Jerusalem: An Israeli university researcher has developed a new method to detect groups of anomalous users, considered the bane of the internet’s existence who have promoted violent behavior or extremism and even spread fake news.
“Malicious or fictitious users on internet networks have become the bane of the internet’s existence. While many bemoan their increasing frequency, few have developed methods to track and expose them”, a press announcement from the Ben-Gurion University said.
A Ben-Gurion University cyber researcher, Dr. Michael Fire, has developed a method to track groups of anomalous users the findings of which were just published in the peer-reviewed journal Neural Processing Letters, the University said.
“The advantage of this study is that we can detect anomalous groups of users (such as groups of fake profiles) rather than single users.
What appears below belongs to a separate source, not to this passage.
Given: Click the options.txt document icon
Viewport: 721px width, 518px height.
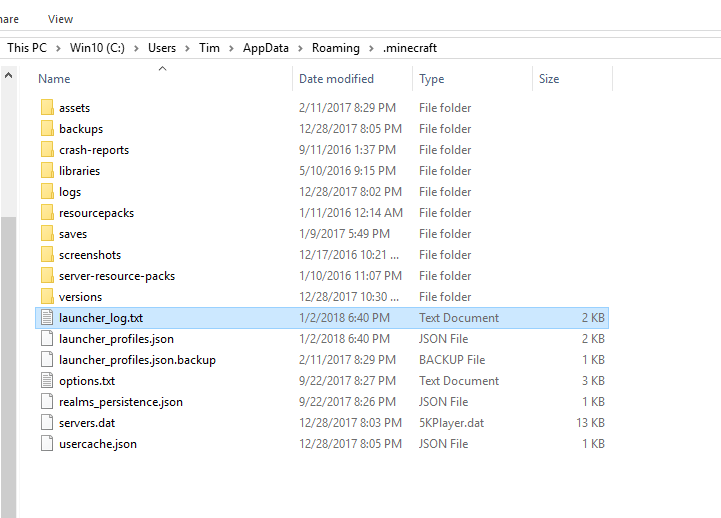Looking at the screenshot, I should click(46, 381).
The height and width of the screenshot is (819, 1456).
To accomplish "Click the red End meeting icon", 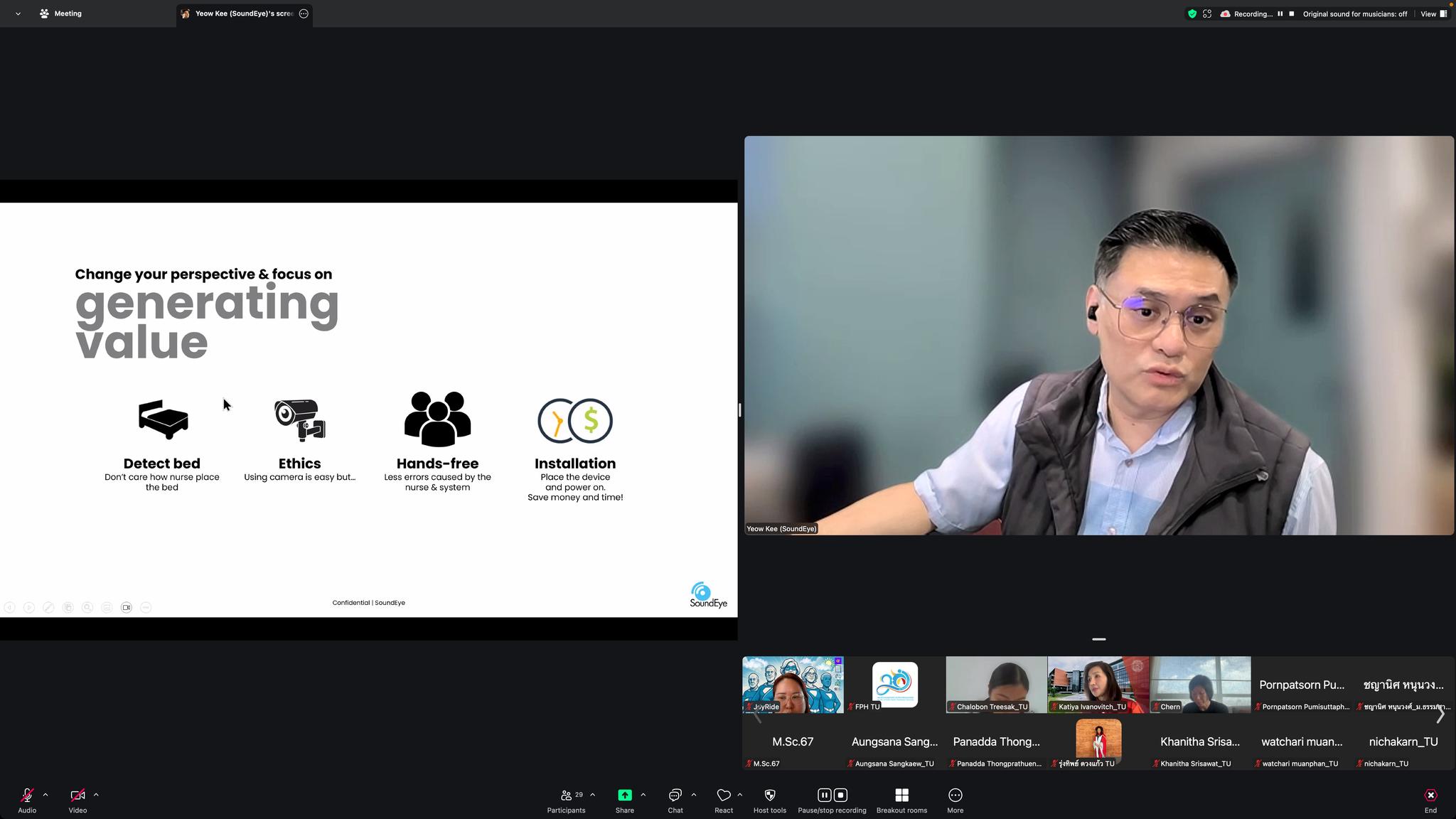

Uncovering groups of fake profiles is a challenging and less explored task,” Dr. Fire, head of the Data4Good Lab and a member of the Department of Software and Information Systems Engineering, at the University in the Negev, said.
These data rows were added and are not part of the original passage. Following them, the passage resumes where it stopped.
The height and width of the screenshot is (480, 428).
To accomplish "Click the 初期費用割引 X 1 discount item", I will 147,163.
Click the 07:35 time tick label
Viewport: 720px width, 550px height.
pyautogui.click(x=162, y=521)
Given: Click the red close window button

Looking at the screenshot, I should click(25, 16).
“An anomalous user community might be one that is promoting violent behavior or extremism, one that is spreading fake news, but it could potentially also help locate hot spots during pandemics”, the researcher and his team contended.
One of the advantages of the method, named Co-Membership-based Generic Anomalous Communities Detection Algorithm (CMMAC), is that it is not restricted to a single type of network.
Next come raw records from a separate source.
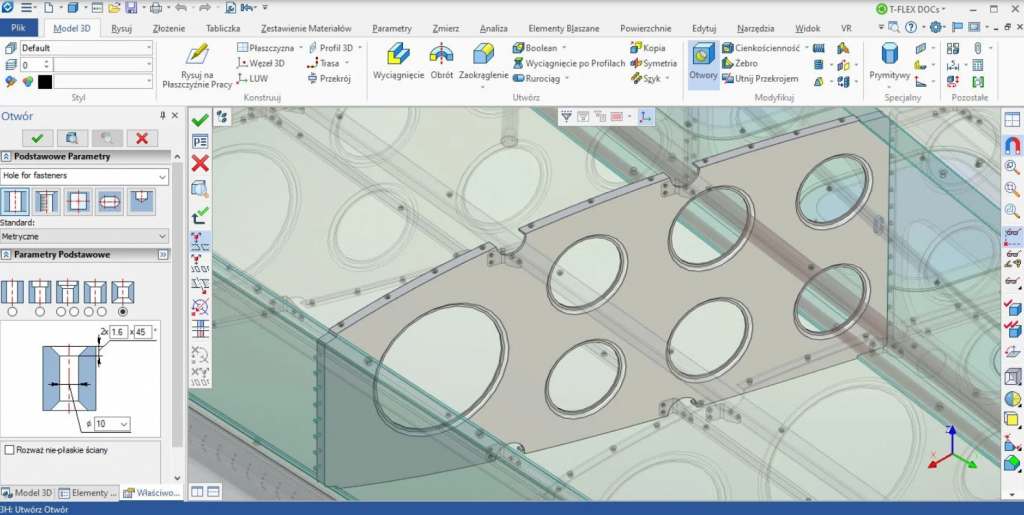Screen dimensions: 1024x515
Task: Enable 'Rozważ nie-płaskie ściany' checkbox
Action: pyautogui.click(x=10, y=450)
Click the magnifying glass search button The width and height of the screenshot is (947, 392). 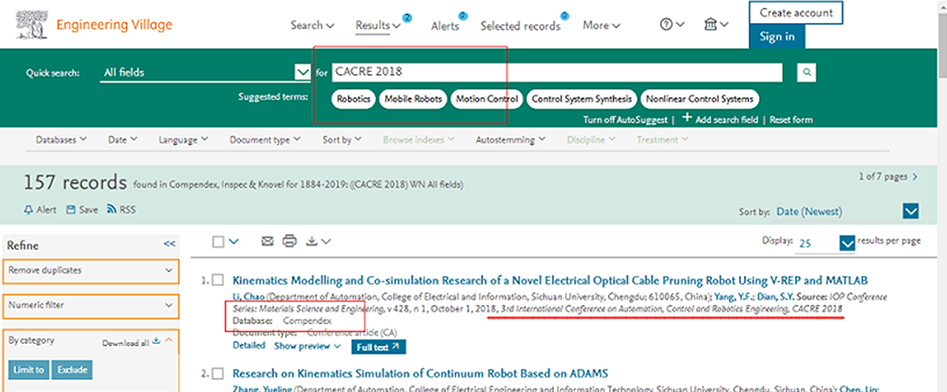[x=806, y=73]
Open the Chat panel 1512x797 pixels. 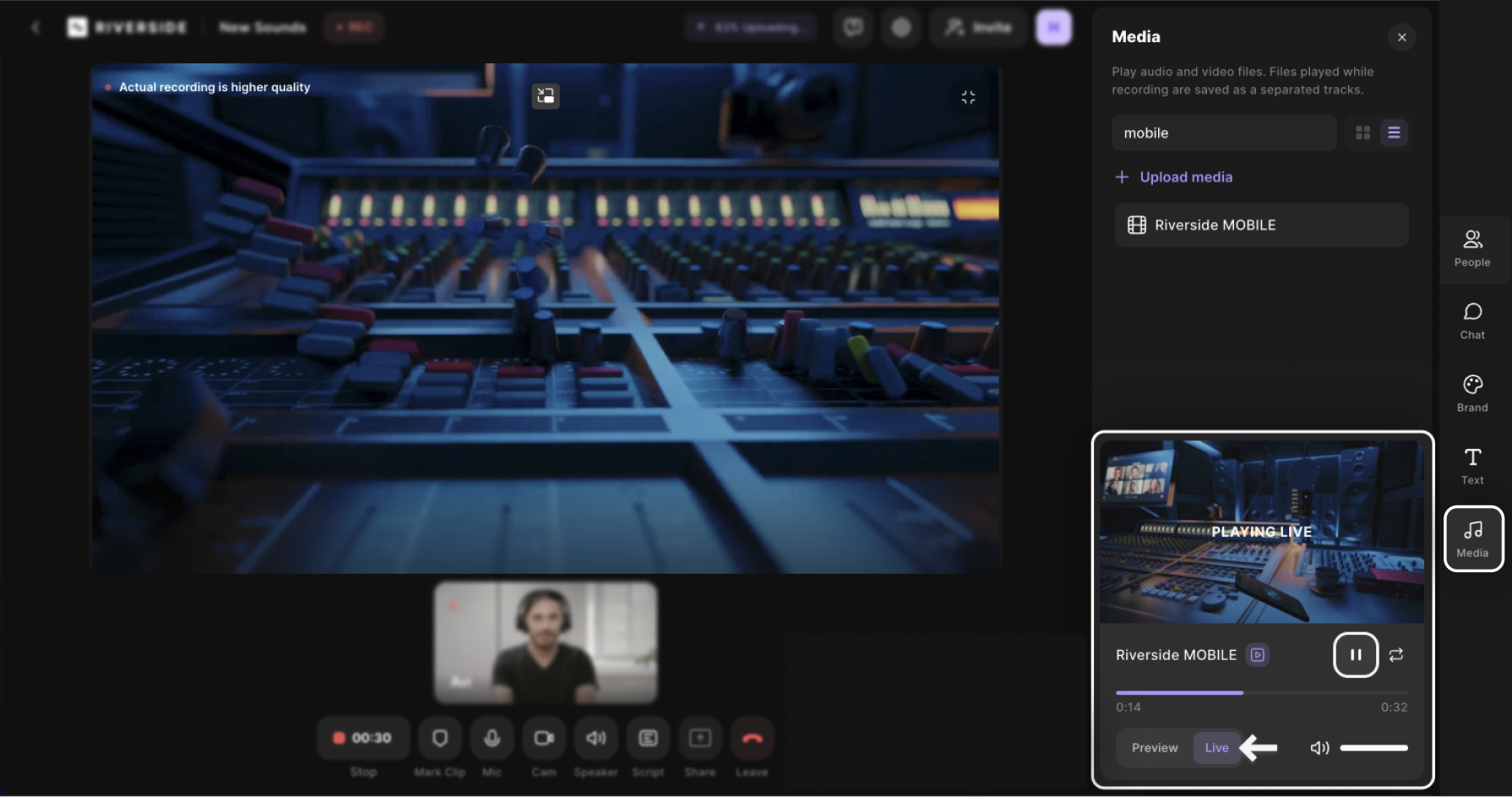click(x=1472, y=321)
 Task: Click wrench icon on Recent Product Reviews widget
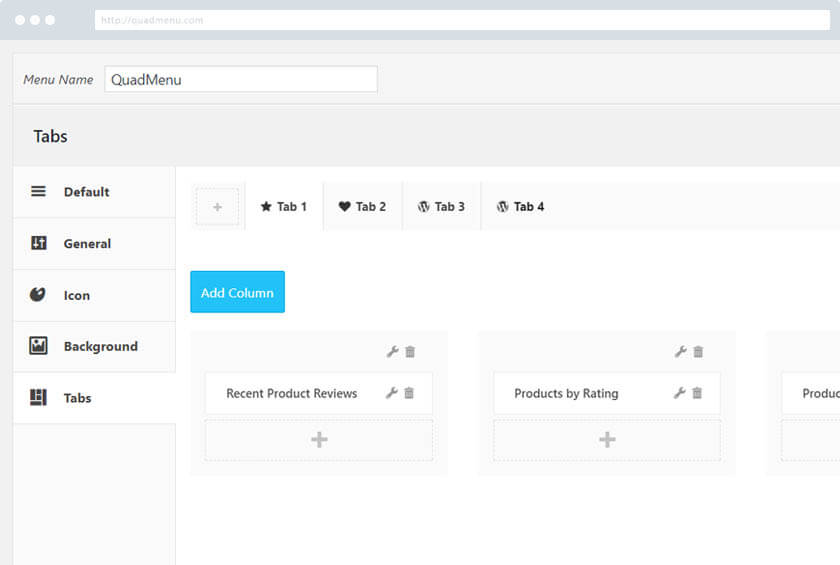pos(392,393)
“Our method is generic. Therefore, it can potentially work on different types of social media platforms. We tested it on several different types of networks, such as Reddit and Wikipedia (which is also a type of social network),” Dr. Fire explained.
After testing their method on randomly generated networks and real-world networks, they found that it outperformed many other methods in a range of settings, the release claimed.
The method is better than other methods already out there because “our method is based solely on network structural properties”, it said.
“That makes our method independent of vertices’ attributes (the connections between users online). Thus, it is agnostic to the domain. When comparing our algorithm with other algorithms, it performed better on simulation and real-world data in many cases. It successfully detected groups of anomalous users’ communities who presented peculiar online activity,” Dr. Fire was quoted as saying.
Other researchers who participated in the research were Shay Lapid, an MA student, and Dima Kagan, a Ph.D. student, in Dr. Fire’s lab.
– PTI